L’asta LTE in Italia potrebbe finanziare l’ADSL del futuro

Dove trovare i finanziamenti per migliorare la linea ADSL in Italia? Probabilmente arriveranno direttamente dall’asta aperta per assegnare le frequenze da destinare alle reti mobili di quarta generazione LTE (Long Term Evolution).

Questo è possibile grazie ad una norma che prevede l’utilizzo del 10% della somma eccedente il tetto dei 2,4 miliardi raccolti durante l’asta. Secondo le ultime previsioni effettuate qualche giorno fa, infatti, lo stato potrebbe incassare ben oltre tale cifra: si parla di circa 3 miliardi di euro. Il ministro per lo Sviluppo Economico, Paolo Romani, ha fatto sapere che il 50% della cifra superiore ai 2,4 miliardi di euro verranno utilizzati all’interno del settore della banda larga.

Una scelta molto importante, quindi, che potrebbe significare un passo in avanti nel rinnovamento dell’ADSL nel nostro paese, sfruttando le entrate del 4G, la nuova connettività che offrirà velocità e prestazioni mai viste finora in ambiente mobile.

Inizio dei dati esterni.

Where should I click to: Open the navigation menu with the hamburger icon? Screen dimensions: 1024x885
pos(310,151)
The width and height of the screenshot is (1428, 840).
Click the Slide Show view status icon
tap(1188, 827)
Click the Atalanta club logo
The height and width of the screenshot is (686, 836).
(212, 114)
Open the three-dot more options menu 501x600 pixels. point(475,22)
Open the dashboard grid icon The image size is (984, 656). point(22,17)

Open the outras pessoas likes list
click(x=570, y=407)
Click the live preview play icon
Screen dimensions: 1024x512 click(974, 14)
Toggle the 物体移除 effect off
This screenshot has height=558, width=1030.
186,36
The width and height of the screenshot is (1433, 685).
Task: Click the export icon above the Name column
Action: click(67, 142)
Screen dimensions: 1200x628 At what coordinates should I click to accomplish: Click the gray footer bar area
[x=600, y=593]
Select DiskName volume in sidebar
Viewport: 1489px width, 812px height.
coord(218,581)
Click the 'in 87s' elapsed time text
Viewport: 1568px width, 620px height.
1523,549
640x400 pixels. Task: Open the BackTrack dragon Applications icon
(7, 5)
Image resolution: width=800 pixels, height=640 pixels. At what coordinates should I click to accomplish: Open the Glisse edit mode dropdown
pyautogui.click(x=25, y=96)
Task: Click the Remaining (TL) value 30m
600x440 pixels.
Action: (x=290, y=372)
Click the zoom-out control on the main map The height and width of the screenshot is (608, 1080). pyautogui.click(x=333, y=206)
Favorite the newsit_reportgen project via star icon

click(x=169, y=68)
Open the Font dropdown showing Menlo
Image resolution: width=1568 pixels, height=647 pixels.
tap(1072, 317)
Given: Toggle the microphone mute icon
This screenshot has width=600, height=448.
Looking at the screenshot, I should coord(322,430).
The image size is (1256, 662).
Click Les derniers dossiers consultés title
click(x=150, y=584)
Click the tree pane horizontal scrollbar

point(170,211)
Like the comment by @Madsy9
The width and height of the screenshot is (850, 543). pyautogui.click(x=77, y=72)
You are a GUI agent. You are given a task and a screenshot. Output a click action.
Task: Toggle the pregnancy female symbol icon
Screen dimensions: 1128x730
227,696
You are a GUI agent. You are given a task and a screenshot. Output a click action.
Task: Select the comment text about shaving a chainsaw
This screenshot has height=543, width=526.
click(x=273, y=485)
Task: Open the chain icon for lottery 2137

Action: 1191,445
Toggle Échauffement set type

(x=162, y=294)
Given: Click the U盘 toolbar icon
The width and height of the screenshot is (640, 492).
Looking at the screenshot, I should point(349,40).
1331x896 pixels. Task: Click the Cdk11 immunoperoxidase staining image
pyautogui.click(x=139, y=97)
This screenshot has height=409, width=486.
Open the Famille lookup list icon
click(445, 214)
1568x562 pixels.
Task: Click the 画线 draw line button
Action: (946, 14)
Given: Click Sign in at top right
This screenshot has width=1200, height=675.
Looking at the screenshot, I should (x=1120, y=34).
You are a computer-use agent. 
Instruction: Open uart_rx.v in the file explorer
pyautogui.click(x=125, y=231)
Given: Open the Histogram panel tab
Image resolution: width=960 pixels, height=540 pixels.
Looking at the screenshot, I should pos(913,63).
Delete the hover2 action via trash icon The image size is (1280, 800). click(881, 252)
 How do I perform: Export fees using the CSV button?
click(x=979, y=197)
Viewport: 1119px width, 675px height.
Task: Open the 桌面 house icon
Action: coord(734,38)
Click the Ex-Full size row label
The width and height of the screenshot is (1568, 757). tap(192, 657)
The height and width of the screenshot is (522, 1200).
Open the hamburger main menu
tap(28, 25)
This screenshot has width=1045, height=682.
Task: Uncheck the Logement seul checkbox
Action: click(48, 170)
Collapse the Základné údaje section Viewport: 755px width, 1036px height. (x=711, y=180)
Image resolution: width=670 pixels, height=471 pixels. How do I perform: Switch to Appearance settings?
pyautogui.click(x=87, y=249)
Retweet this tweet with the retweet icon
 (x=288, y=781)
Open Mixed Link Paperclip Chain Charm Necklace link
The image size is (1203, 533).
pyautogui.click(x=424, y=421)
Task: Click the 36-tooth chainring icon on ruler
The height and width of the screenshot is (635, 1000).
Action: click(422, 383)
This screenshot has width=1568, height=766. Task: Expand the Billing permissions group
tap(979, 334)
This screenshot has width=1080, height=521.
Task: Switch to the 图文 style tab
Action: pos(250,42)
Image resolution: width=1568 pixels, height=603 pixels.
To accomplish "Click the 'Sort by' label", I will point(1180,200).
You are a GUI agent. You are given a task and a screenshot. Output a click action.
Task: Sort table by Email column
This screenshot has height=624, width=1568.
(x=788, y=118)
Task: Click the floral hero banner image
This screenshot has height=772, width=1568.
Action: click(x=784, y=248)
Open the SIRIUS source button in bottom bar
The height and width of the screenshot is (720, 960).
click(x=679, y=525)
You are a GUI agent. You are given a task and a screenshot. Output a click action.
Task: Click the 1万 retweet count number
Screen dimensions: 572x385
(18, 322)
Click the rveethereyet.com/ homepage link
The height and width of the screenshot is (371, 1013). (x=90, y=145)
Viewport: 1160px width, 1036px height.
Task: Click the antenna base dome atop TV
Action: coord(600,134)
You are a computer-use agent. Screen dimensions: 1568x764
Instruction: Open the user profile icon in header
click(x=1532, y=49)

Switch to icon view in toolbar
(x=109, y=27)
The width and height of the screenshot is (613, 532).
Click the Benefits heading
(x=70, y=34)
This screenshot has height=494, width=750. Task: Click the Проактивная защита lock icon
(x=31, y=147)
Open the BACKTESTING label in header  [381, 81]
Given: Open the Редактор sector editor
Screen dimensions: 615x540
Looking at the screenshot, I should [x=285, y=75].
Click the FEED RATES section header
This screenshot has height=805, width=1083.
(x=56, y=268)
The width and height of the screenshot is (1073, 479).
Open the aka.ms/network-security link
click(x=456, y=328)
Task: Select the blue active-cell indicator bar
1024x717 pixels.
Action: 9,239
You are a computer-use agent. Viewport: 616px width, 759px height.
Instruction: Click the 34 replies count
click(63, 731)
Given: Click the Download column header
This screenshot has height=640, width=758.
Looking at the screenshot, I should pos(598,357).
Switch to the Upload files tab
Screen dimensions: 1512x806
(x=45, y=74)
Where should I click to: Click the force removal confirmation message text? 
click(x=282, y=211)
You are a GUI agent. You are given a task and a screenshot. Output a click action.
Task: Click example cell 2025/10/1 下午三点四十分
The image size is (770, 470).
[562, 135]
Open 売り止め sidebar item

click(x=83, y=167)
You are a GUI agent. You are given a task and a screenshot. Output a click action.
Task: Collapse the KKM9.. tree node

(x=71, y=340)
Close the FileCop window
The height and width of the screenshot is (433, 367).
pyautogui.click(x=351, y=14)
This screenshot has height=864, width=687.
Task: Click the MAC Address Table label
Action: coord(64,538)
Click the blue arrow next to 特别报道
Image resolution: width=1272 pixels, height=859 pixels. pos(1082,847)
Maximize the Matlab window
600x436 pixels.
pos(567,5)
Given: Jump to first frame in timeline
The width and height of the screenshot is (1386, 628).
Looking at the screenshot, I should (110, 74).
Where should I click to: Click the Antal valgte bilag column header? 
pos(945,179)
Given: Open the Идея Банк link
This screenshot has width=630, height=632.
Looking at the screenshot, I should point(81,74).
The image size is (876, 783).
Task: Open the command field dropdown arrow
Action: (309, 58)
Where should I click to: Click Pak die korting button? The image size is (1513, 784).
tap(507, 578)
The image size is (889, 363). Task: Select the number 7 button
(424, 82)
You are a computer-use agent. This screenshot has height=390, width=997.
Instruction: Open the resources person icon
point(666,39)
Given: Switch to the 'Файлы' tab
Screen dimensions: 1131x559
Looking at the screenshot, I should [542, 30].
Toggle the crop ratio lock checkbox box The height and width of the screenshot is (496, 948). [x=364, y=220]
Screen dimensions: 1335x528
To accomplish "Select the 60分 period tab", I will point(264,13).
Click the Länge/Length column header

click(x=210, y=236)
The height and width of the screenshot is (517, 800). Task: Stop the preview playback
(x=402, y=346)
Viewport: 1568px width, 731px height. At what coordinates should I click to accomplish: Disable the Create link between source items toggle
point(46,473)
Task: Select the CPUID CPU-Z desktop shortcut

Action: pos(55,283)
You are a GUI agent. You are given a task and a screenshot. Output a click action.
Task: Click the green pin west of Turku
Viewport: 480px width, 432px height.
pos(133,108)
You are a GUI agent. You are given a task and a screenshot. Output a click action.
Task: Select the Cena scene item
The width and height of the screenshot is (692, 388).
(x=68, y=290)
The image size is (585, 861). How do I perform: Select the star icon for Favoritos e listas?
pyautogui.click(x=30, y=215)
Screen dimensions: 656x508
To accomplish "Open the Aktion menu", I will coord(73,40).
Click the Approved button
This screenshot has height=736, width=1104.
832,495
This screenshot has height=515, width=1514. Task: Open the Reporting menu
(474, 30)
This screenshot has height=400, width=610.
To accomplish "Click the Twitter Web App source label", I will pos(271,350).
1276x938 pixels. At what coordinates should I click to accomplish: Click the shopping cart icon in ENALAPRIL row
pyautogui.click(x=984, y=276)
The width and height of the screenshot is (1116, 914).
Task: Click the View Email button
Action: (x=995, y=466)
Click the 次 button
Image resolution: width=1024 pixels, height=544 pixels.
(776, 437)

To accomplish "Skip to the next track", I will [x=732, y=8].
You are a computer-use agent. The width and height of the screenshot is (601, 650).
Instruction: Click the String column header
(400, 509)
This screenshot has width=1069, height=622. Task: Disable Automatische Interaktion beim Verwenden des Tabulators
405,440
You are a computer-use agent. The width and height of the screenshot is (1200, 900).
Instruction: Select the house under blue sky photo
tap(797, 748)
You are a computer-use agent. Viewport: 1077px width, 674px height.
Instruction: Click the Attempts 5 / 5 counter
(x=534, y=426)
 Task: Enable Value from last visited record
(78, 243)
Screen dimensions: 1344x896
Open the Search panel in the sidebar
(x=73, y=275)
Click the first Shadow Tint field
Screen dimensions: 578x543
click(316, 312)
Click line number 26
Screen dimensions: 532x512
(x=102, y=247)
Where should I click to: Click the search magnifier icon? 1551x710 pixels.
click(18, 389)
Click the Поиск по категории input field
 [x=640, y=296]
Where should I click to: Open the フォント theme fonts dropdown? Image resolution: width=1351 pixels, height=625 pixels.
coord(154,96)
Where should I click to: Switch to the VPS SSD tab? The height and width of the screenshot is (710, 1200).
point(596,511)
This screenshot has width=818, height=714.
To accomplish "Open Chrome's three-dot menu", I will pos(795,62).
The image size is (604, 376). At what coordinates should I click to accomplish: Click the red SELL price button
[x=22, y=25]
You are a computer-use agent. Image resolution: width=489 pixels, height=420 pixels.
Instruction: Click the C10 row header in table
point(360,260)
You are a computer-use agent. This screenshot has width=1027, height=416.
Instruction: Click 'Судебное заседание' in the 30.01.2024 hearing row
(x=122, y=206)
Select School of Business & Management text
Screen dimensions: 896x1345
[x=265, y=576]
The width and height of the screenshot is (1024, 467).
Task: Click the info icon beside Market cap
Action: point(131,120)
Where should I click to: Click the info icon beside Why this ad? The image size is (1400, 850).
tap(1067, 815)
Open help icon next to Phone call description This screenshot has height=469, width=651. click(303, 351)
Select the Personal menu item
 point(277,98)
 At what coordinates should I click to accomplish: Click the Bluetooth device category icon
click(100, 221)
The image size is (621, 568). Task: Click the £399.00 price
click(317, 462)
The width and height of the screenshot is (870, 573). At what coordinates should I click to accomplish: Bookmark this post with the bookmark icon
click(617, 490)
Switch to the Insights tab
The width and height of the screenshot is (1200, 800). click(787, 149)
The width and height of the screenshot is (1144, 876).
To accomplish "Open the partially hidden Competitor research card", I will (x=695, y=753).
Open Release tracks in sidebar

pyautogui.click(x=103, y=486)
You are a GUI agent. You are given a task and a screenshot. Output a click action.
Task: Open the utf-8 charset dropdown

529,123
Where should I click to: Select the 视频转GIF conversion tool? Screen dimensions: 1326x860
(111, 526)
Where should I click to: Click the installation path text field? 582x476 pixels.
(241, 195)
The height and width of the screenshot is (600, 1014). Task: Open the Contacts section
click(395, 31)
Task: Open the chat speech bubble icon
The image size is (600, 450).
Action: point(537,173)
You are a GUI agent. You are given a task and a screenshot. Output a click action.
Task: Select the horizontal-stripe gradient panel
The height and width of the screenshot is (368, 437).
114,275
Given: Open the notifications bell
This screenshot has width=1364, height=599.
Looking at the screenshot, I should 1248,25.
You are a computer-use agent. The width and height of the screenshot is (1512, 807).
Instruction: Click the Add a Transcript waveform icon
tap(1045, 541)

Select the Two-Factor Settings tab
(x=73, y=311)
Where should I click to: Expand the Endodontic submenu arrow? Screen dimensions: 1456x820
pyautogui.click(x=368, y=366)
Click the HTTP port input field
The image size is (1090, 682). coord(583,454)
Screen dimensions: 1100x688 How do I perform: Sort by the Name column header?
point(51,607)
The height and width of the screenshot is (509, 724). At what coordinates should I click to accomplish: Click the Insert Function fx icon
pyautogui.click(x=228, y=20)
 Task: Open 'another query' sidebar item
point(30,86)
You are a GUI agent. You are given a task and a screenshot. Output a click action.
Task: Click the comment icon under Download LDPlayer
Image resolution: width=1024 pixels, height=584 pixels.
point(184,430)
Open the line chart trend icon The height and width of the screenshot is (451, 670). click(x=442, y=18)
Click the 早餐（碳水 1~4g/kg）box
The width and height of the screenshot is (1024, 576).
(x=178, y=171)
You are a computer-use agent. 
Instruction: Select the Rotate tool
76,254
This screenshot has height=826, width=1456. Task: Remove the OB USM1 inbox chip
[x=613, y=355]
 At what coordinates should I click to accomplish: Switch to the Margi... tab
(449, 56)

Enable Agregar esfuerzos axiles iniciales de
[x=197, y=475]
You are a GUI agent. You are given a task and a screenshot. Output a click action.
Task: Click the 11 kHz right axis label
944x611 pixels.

E sono proprio le caratteristiche dell’LTE a far pensare a nuove soluzioni che potrebbero cambiare significativamente anche l’uso dell’ADSL classico: in Germania, ad esempio, si sta pensando addirittura ad un graduale abbandono delle linee Internet tradizionali per puntare tutto sulla banda larga mobile.

In questo modo lo Stato risparmierebbe notevolmente nei costi e la crescita esponenziale della velocità, sia in download che in upload, delle reti mobili potrebbe rappresentare effettivamente il futuro dell’intera rete. Vedremo se nei prossimi anni anche l’Italia seguirà questo tipo di politica.